This is my Spoon – Review of Doctor Who Robot of Sherwood

Three weeks into darker Doctor Peter Capaldi’s reign here’s a light-hearted fun romp which plays to the leading actors comedy roots.

It’s almost pantomime.

Review of Doctor Who Robot of Sherwood

The Doctor amuses us by believing that he’s in a medieval theme park trying to prove the inhabitants of Sherwood Forest are fakes. His heated interactions with Robin Hood are hilarious.

“I have no sword. I don’t need a sword. Because I am the Doctor and this is my spoon! En garde!”

Ben Miller’s quietly spoken Sheriff of Nottingham steels from Alan Rickman’s film portrayal of the same role. Jenna Coleman shines once again as she avoids the Sheriff’s seduction and instead finds out all his secrets.

Robin Hood and his Merry Men are… Well. Merry.

It’s well-played and funny but hardly a classic episode. I’ve not got much more to say about other than the scene they cut.

The BBC announced that they excised a scene where Robin Hood beheads the Sheriff only for the Sheriff’s head to continue talking revealing that he is in fact a robot. They performed the edit in sympathy to the brutal real life murder of a woman in London a few days before transmission.

You can find the cut scene on the internet if you look for it. And actually the title of the story makes more sense if you know the Sheriff is a robot.

But in truth the story works just as well with the edit.
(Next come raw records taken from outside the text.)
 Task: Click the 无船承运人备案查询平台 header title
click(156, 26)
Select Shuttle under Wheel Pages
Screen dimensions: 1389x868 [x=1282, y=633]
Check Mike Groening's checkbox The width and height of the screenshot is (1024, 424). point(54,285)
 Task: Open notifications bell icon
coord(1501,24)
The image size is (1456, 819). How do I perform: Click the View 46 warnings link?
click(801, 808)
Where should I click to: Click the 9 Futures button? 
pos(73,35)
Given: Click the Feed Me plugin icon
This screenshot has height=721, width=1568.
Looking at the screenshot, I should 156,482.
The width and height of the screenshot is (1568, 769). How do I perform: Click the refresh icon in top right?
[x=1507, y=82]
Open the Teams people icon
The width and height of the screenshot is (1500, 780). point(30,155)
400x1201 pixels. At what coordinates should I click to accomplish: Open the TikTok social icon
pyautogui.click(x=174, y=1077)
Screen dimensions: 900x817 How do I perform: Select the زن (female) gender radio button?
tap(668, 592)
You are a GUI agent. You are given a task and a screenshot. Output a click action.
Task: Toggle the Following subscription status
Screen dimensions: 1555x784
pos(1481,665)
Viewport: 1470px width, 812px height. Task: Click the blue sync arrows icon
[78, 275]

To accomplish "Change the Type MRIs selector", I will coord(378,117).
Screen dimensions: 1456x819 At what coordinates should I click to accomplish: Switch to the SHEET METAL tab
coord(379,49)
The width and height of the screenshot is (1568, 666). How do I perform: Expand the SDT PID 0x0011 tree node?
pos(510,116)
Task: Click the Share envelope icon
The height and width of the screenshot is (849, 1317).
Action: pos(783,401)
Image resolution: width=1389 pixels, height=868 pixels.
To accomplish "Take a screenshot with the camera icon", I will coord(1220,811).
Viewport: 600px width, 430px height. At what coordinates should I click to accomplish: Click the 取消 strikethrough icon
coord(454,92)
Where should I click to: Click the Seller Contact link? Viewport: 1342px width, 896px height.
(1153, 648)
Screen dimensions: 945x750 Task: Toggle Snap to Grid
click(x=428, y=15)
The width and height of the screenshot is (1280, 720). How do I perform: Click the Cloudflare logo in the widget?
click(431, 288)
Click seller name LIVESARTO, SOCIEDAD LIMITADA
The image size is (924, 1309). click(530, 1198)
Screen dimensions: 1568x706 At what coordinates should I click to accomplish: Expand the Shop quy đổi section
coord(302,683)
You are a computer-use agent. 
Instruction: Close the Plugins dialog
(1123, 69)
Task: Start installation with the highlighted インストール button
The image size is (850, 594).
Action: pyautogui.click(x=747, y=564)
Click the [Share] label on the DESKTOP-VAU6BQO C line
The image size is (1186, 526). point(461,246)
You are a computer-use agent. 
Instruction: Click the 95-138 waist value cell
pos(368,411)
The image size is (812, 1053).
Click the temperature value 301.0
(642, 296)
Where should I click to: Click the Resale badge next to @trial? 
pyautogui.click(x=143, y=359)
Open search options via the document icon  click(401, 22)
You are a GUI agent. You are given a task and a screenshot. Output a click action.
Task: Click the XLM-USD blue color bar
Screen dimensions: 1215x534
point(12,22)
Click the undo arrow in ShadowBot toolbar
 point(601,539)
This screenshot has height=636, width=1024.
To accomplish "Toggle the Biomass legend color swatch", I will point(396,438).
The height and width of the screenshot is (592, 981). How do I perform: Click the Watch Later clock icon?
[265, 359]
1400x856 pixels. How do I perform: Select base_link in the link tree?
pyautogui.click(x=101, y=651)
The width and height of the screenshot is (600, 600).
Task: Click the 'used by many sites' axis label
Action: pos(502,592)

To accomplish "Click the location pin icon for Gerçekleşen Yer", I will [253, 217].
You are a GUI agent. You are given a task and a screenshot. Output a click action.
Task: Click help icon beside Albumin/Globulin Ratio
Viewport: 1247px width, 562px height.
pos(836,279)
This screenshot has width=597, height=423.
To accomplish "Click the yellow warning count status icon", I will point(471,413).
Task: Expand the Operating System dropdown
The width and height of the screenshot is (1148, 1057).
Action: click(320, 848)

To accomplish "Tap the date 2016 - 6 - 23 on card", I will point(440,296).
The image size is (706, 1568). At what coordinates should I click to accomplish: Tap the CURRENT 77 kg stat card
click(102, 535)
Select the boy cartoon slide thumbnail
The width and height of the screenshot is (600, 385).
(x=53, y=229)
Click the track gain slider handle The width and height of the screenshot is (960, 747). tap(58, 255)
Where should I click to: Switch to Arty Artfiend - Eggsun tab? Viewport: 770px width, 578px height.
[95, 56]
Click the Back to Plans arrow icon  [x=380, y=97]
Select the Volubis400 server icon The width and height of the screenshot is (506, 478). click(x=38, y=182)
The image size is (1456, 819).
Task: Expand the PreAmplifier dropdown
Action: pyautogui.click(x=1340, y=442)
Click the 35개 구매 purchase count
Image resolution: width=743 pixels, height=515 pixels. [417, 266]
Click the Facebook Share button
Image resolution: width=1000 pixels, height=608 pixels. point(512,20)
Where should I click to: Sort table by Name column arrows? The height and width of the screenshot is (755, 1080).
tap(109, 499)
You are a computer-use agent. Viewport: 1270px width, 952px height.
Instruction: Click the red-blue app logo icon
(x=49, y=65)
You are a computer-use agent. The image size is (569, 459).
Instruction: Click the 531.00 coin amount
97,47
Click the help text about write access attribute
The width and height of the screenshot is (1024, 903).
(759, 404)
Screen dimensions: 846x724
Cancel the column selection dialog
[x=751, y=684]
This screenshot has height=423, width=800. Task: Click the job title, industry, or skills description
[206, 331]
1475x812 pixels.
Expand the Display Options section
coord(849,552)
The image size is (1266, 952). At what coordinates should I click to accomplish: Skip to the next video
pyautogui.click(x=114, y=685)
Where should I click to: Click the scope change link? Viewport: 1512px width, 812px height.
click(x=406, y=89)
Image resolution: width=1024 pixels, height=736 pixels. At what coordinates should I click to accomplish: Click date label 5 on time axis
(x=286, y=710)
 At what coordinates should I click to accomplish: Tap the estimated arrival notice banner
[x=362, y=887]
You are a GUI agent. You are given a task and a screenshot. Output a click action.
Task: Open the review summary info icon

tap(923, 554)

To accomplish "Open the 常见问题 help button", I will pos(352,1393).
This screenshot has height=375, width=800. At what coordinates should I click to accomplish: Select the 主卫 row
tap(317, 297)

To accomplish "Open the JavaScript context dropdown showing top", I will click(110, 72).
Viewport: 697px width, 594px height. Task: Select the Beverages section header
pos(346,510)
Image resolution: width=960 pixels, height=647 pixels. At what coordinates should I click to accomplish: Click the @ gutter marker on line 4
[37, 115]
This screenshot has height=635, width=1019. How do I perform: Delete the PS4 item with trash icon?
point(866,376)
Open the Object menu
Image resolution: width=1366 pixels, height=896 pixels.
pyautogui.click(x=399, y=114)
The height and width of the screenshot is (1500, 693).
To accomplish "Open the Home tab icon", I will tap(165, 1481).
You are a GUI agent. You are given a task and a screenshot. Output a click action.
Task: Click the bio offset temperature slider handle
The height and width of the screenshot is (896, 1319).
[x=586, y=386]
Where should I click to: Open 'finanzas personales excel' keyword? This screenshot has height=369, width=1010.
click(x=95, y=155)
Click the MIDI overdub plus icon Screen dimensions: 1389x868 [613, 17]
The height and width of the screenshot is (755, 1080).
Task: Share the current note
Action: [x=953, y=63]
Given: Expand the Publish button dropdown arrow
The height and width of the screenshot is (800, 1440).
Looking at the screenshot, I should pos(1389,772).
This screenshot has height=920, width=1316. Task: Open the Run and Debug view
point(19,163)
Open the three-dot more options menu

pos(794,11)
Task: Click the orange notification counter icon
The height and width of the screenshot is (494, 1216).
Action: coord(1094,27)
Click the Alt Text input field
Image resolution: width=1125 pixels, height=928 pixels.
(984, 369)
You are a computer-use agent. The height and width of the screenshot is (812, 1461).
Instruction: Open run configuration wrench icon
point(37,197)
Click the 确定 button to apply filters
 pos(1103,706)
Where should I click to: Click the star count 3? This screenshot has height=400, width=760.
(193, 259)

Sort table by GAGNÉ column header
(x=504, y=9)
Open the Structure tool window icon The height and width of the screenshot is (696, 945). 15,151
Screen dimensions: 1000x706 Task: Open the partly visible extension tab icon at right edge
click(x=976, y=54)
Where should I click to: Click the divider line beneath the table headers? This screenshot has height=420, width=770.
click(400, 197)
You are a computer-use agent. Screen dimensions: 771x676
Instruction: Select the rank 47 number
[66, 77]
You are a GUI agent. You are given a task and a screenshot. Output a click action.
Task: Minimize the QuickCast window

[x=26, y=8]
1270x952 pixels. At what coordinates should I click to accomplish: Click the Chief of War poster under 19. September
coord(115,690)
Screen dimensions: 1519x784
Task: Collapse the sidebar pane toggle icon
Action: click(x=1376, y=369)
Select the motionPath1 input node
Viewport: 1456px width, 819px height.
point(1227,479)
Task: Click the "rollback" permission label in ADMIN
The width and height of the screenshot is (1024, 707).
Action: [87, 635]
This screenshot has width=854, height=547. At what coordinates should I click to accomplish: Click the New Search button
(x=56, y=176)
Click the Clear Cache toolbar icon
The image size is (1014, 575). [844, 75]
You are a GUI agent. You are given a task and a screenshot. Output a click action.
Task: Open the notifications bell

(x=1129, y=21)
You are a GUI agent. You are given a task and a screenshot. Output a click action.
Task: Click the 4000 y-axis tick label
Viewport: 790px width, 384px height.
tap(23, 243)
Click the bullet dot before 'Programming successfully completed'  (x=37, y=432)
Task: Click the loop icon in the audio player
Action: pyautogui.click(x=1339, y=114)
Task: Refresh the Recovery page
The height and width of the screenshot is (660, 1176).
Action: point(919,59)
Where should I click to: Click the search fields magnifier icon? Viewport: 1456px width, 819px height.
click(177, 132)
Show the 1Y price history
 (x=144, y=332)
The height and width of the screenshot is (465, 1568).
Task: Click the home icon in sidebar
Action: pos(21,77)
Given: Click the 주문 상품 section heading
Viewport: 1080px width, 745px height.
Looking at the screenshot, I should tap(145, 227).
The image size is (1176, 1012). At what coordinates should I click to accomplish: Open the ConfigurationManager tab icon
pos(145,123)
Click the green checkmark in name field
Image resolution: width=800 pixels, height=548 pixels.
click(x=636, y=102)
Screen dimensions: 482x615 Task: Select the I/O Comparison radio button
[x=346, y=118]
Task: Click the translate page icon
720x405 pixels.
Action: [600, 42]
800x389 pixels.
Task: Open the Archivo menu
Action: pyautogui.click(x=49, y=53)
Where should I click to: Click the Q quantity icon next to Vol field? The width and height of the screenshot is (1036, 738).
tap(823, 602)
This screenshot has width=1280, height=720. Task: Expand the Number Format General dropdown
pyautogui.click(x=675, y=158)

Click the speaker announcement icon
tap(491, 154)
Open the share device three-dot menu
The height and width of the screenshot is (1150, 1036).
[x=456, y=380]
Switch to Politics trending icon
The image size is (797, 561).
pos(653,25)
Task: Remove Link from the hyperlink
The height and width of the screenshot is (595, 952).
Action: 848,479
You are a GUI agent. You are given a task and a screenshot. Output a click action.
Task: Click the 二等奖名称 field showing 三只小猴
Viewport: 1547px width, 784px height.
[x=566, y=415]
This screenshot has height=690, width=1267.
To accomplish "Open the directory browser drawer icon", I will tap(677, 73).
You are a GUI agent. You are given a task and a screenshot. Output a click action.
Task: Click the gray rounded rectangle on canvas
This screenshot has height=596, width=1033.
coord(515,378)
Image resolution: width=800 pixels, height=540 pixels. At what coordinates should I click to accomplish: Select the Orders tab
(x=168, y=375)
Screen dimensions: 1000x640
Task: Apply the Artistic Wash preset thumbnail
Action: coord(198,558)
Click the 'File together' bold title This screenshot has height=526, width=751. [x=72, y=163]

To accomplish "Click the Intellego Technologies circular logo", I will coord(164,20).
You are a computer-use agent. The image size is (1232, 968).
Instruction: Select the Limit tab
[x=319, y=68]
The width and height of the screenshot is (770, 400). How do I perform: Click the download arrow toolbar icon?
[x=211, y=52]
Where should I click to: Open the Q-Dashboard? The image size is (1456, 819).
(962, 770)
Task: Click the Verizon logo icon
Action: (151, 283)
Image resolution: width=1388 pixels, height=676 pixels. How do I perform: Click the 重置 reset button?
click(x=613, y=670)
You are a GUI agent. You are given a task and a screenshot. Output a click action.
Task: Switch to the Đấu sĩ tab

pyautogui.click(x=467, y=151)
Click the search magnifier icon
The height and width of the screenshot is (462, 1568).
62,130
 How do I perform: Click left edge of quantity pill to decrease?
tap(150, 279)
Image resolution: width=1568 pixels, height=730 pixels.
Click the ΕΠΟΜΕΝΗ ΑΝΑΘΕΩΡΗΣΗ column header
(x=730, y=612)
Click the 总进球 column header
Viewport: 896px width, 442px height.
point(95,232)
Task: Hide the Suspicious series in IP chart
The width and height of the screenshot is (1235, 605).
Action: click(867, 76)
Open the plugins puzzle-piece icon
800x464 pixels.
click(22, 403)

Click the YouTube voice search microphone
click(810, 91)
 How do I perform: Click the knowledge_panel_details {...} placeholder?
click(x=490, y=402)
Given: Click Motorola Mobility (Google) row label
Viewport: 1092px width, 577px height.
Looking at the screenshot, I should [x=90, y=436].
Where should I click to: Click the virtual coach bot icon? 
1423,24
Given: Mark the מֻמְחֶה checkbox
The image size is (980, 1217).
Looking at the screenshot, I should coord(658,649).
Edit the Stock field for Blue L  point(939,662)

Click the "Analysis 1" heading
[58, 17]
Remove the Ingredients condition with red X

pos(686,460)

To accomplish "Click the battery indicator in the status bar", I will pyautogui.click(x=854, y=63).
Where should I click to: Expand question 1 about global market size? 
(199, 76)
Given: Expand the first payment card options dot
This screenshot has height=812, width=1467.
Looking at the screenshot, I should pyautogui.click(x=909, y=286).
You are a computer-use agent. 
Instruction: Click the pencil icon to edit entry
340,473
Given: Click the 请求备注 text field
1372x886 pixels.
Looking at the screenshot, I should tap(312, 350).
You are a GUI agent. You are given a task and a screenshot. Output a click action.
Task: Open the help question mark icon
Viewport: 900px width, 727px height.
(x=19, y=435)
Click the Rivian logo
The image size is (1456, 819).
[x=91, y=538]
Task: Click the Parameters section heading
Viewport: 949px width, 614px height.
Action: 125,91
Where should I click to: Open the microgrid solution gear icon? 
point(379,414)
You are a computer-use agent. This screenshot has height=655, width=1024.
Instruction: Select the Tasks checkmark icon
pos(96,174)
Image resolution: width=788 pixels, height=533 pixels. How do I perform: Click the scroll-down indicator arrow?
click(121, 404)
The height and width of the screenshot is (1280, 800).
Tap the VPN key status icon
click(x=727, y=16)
The Sheriff’s motivations are just as plausible if he was fully human than if he was half machine.

What I question is the BBC publicity machine’s real intention in making such a big deal about the edit in the media.

If they hadn’t mentioned it none of us would have been any the wiser. But by promoting the cut they drew attention to it and arguably upset the murder victim’s family more than had they left the scene intact but unpublicised.